* _WRITTEN INSTRUCTION_: Copy the data from the line containing "500x375 pixels." through the line containing "click(x=844, y=370)", including both of those lines, with no changes. Leave the pictures out of your copy.

*** RAW DATA ***

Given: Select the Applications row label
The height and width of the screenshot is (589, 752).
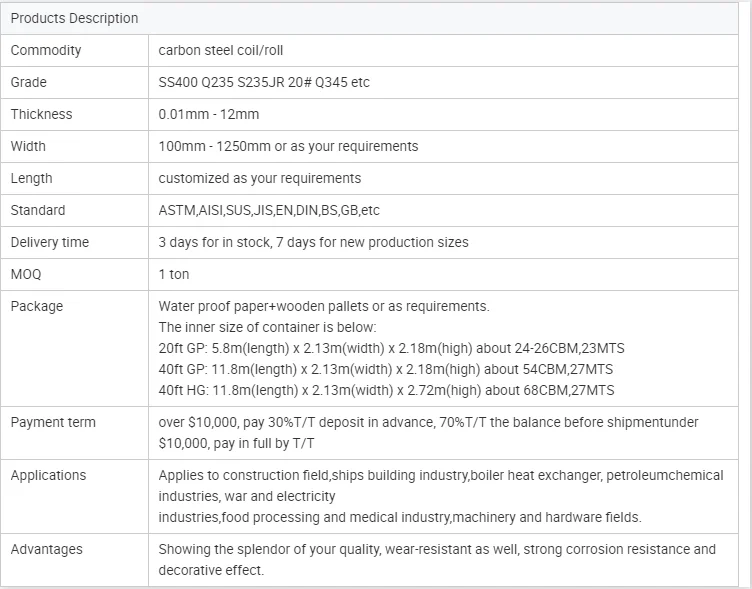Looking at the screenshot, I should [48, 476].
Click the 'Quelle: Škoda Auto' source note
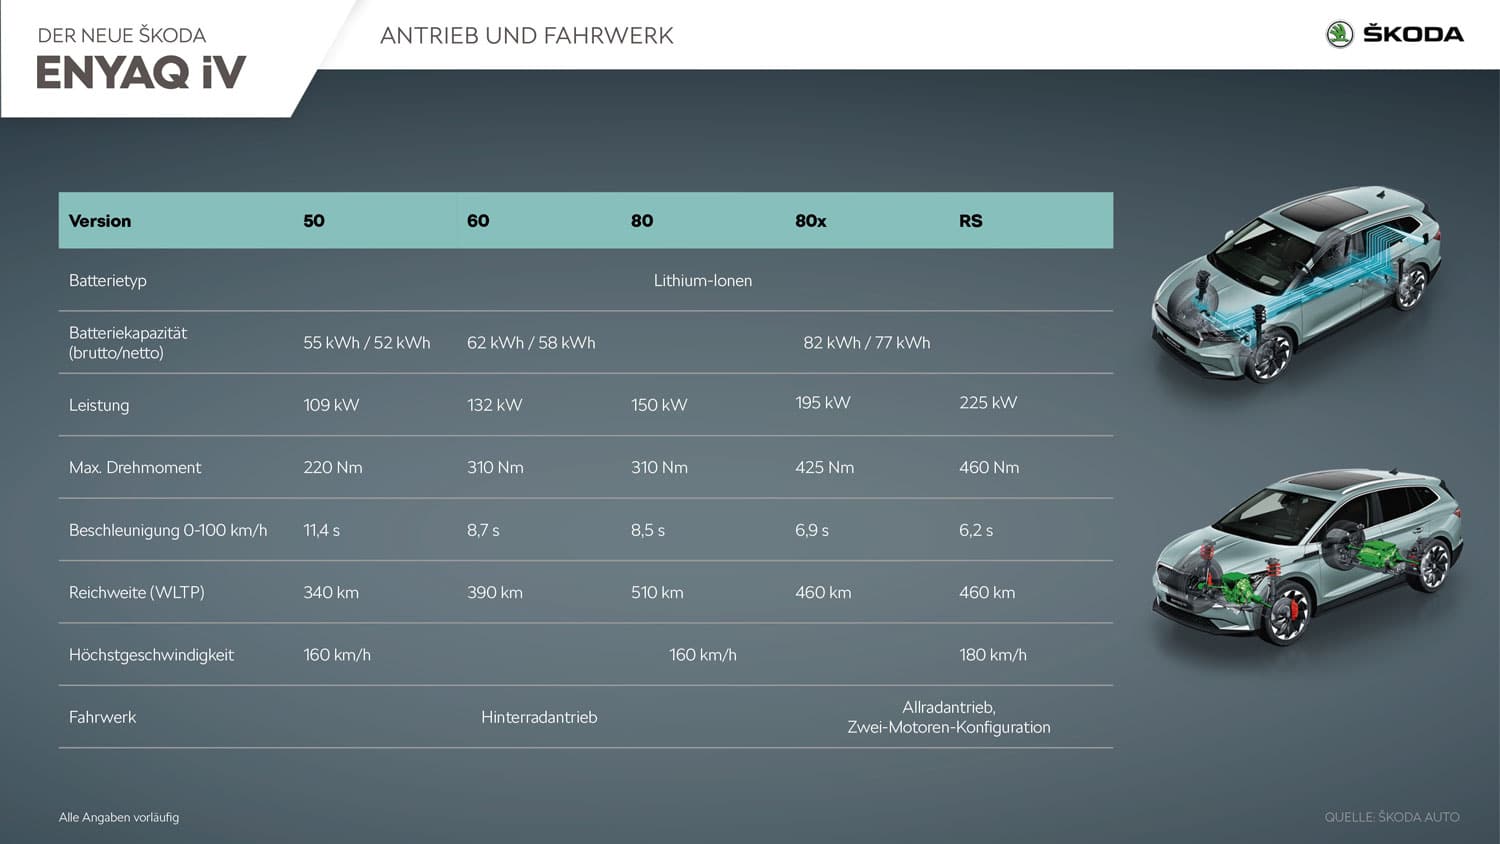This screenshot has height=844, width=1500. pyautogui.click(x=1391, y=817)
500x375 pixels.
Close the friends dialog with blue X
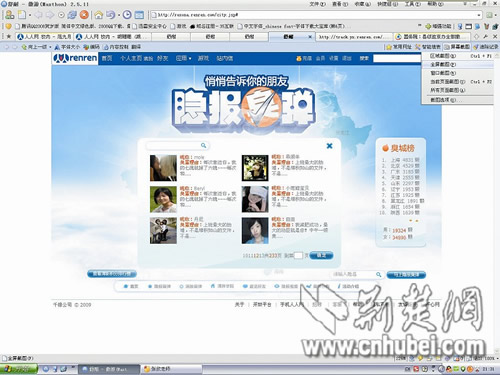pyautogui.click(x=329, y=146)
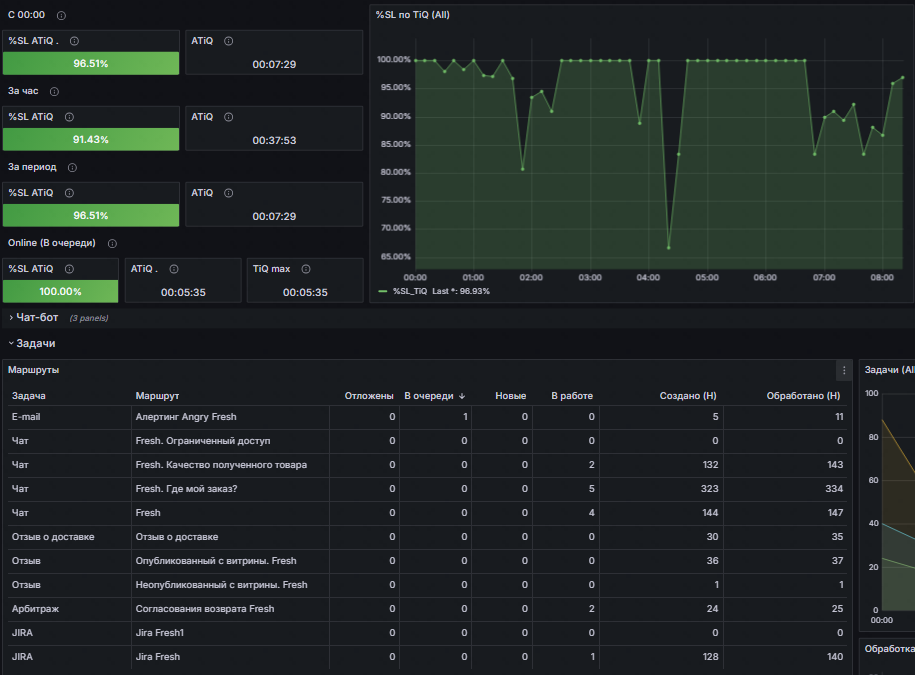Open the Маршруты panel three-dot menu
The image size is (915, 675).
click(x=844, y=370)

***
*** RAW DATA ***

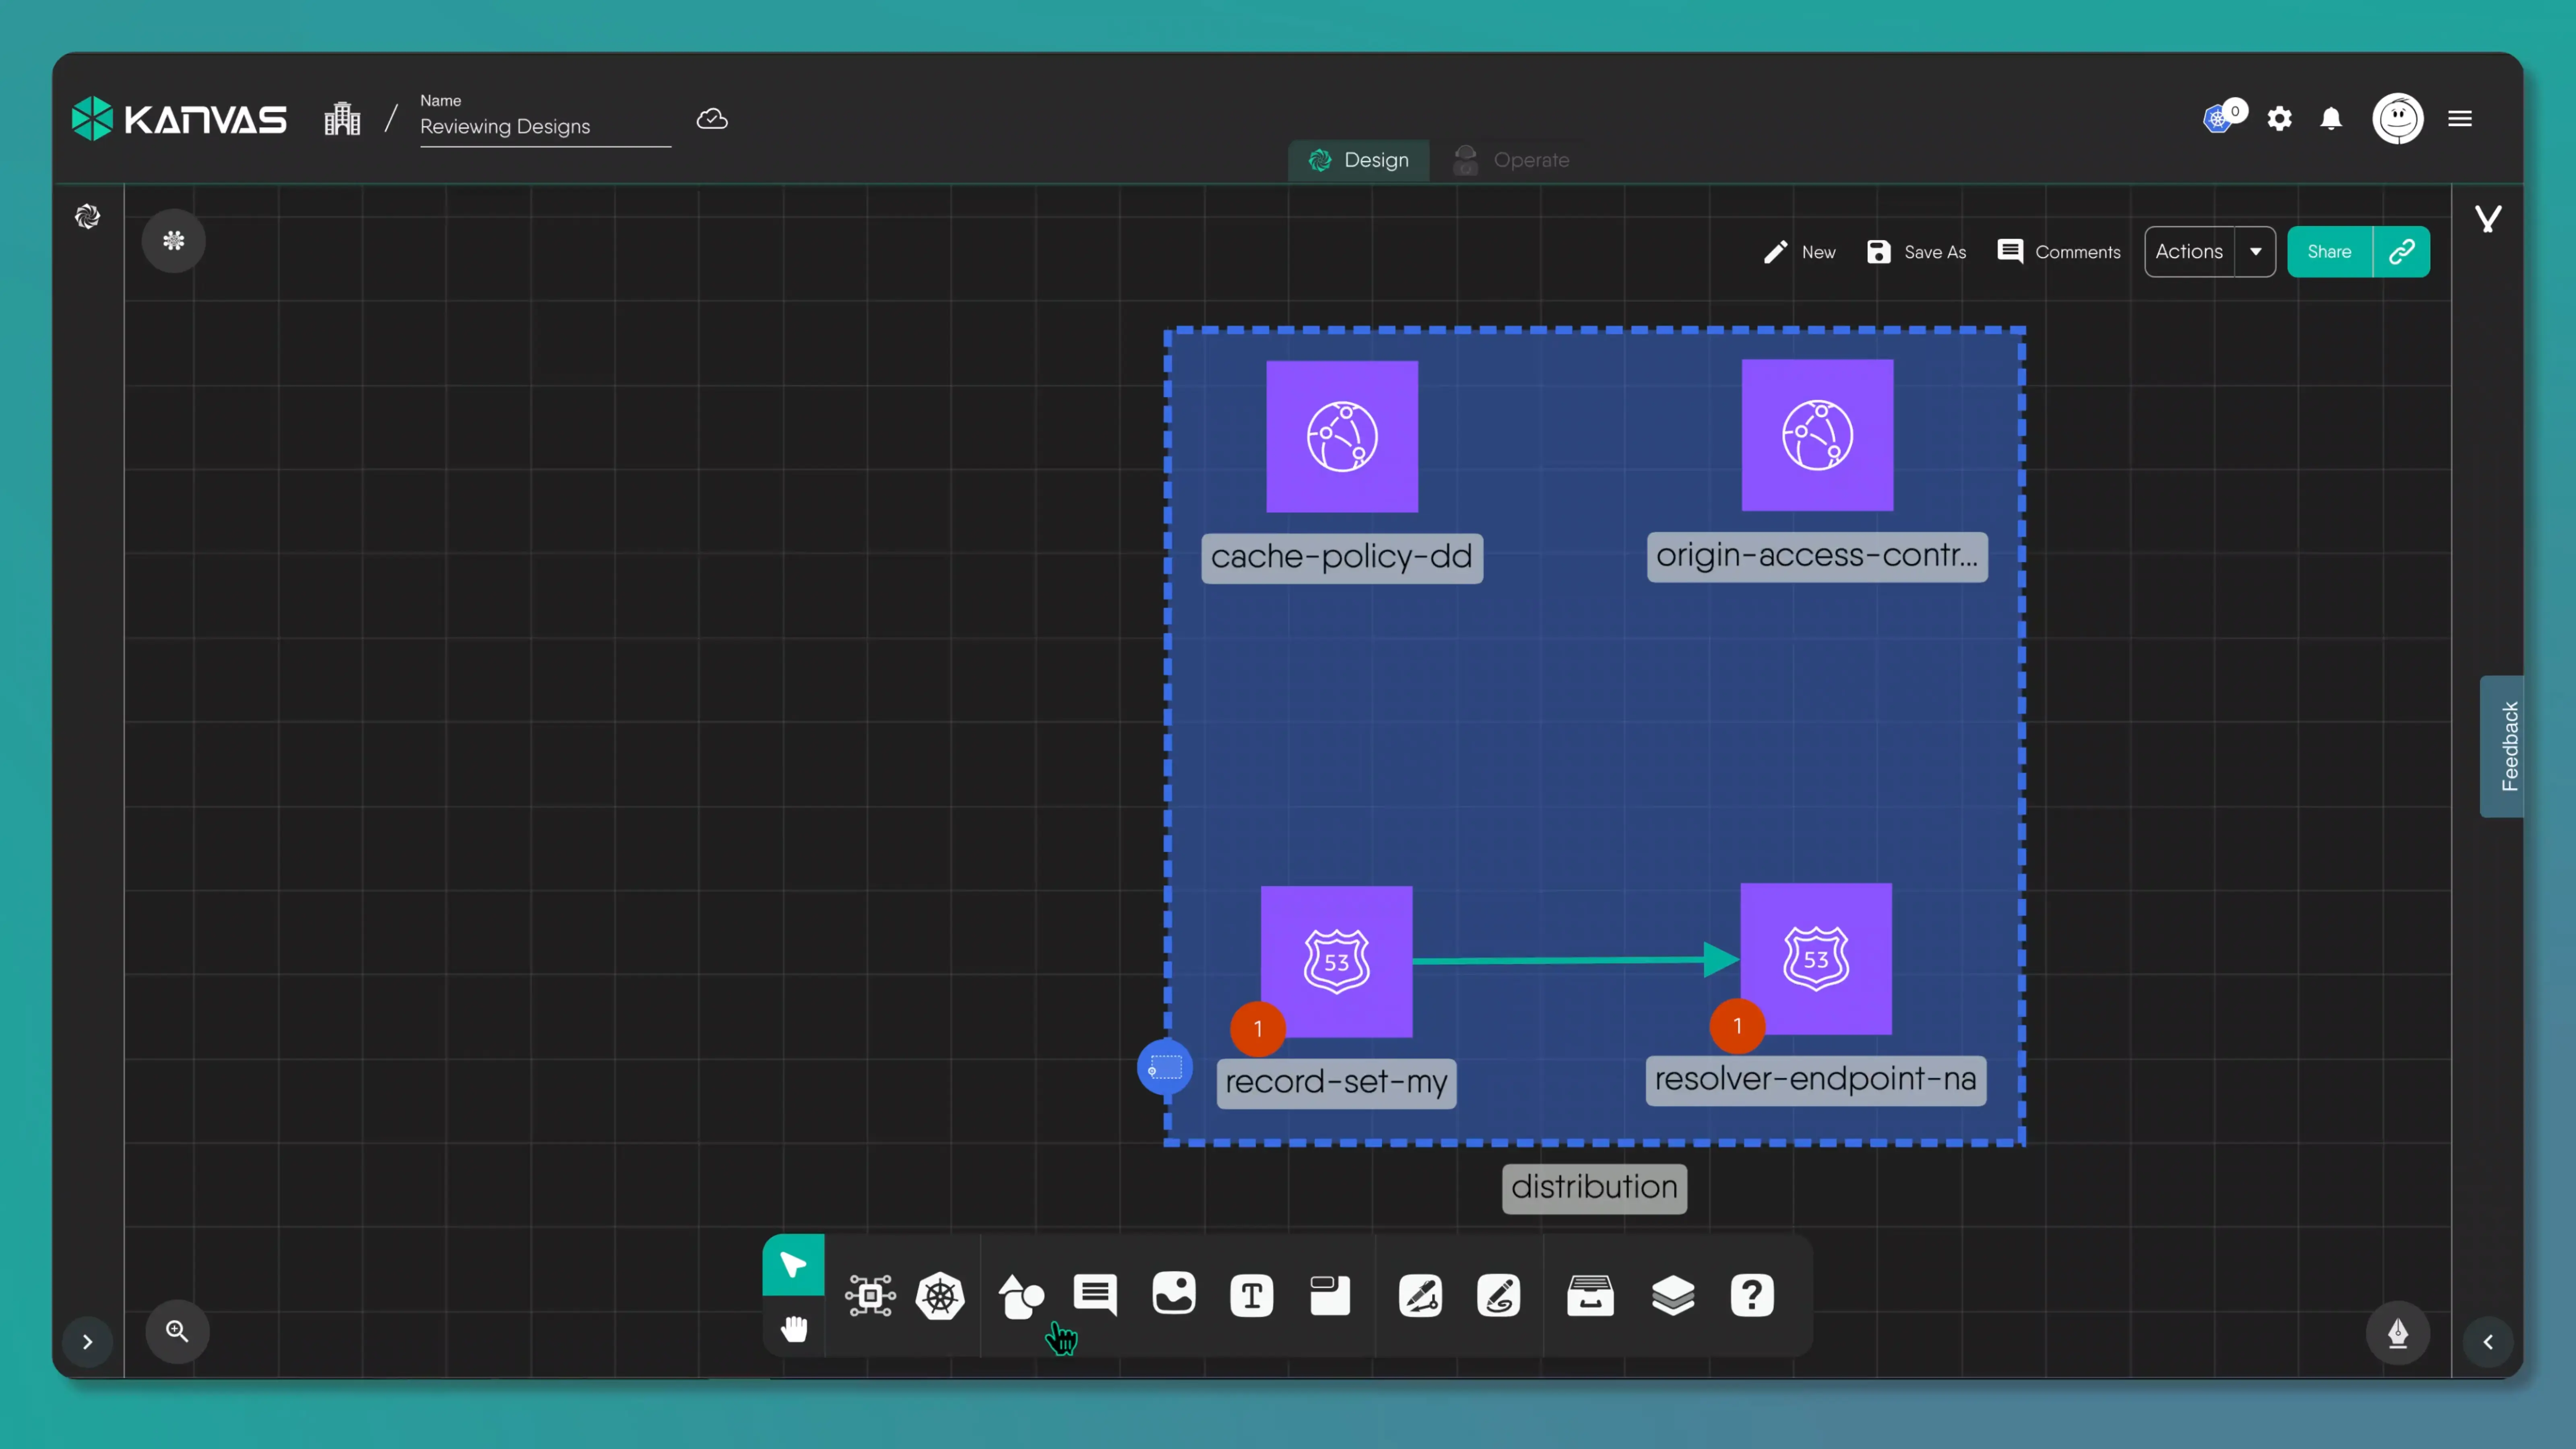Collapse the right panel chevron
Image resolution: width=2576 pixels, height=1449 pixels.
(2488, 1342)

***

* _WRITTEN RESPONSE_:
500x375 pixels.
Close the friends dialog with blue X
pyautogui.click(x=329, y=146)
Open the Маршруты panel three-dot menu
The image size is (915, 675).
click(x=844, y=370)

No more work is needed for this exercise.